Rate of Cancer Diagnoses Higher Among More Affluent Communities


Overutilization of care can produce disparities between high- and low-income counties.

High-income US counties have a higher incidence of cancer compared with low-income areas.

In a study published in the New England Journal of Medicine, investigators sought to examine the association between income levels and cancer diagnosis.

Using data from the Surveillance, Epidemiology, and End Results (SEER) program, the investigators examined incidence and mortality trends for breast cancer, melanoma, prostate cancer, and thyroid cancer.

The 4 cancer types were chosen for the study because of the link between diagnosis and the intensity with which physicians seek these cancers out through screening and testing.

Year 2000 US census data was used to compare incidence and mortality of the 4 cancers in high-income versus low-income countries. The median income in wealthier counties was greater than $75,000 and less than $40,000 in low-income counties.

The results of the study showed that high-income counties had a significantly higher increase in the incidence of melanoma, breast, prostate, and thyroid cancers compared with low-income counties.

The combined death rate attributed to these 4 cancer types was similar in both groups, suggesting that the underlying burden of disease is similar in high- and low-income counties.

The cause of these disparities in cancer incidence between income levels may be due to wealthier individuals expecting and/or demanding more testing, or that health systems in these areas may view testing as a “good way to produce more patients and increase business,” the authors hypothesized.

“If we want to move toward more sustainable and affordable health care systems, we’re going to have to understand what’s driving the overutilization of care and develop better ways to address it,” said co-author Elliot Fisher, MD.

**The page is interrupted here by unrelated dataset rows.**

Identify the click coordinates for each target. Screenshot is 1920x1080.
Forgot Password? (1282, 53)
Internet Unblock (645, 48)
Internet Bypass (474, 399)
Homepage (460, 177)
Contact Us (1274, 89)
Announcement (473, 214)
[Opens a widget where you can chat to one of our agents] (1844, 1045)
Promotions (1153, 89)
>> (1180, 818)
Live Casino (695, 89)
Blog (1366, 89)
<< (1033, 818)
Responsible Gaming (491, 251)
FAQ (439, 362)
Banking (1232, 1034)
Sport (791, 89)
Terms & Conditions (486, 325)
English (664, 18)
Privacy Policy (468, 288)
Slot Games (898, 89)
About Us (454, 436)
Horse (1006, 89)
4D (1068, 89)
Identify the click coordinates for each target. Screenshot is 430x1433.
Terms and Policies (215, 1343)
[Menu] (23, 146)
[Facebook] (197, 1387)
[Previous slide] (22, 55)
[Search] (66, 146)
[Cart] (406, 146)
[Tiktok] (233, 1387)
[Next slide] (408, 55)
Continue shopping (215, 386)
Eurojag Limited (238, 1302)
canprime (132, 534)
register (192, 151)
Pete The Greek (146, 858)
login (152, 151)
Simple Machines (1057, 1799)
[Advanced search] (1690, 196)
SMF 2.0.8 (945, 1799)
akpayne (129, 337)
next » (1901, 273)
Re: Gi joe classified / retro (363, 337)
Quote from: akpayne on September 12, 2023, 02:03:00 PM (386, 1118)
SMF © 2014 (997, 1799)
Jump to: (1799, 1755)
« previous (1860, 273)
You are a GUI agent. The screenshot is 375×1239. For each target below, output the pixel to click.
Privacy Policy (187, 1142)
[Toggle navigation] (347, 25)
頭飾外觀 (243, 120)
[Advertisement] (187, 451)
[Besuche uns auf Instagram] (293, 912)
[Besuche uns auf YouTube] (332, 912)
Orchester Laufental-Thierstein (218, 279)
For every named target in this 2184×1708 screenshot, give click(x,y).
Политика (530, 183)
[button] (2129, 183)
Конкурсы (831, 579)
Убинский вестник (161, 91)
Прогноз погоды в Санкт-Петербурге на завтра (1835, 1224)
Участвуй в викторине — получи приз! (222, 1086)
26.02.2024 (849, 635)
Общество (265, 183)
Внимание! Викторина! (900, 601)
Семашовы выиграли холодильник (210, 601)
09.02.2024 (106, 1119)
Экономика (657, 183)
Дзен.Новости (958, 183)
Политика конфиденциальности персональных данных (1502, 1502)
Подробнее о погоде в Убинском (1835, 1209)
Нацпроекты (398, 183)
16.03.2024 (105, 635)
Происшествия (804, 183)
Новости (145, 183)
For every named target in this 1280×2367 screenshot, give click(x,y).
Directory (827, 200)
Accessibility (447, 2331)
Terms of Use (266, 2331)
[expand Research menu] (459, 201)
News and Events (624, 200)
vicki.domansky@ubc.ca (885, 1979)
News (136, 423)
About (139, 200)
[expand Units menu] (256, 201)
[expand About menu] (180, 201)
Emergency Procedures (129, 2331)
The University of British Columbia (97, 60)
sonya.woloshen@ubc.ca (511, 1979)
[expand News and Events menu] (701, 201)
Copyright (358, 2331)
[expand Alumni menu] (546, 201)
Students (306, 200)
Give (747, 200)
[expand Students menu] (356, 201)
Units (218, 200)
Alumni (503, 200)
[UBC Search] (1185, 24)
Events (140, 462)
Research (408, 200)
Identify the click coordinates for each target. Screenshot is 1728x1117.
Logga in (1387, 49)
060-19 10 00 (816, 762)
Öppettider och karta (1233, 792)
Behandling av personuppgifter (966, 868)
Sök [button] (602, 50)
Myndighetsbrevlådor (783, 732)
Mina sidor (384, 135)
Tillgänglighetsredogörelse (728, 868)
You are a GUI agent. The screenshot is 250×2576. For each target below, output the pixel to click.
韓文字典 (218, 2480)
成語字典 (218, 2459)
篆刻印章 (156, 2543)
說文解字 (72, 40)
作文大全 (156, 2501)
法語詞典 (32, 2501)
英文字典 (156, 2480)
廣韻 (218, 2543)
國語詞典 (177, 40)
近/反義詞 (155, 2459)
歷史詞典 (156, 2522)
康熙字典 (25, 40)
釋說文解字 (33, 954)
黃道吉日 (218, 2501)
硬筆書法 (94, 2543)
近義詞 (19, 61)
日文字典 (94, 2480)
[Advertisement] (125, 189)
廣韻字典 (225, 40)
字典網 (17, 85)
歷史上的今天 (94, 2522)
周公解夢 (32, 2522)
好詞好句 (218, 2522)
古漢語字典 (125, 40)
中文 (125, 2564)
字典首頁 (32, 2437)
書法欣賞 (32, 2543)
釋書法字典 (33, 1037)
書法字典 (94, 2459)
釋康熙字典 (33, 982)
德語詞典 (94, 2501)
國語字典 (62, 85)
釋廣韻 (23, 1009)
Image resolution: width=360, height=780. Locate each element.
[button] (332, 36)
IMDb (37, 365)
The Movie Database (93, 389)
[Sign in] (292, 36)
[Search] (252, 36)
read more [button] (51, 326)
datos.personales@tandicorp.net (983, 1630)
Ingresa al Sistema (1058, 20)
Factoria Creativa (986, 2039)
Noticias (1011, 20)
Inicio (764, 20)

To bridge the gap, the authors suggest shifting towards alternative payment models—–such as accountable care organizations––that moves the landscape away from the traditional fee-for-service payment model.

“Doctors and other health care professionals tend to overstate the role of medical testing in promoting health—–particularly in people who aren’t sick,” said co-author Gilbert H. Welch, MD. “A healthy diet, regular exercise, and a sense of purpose are very often the best tools people, at every income level, have to maintain good health.”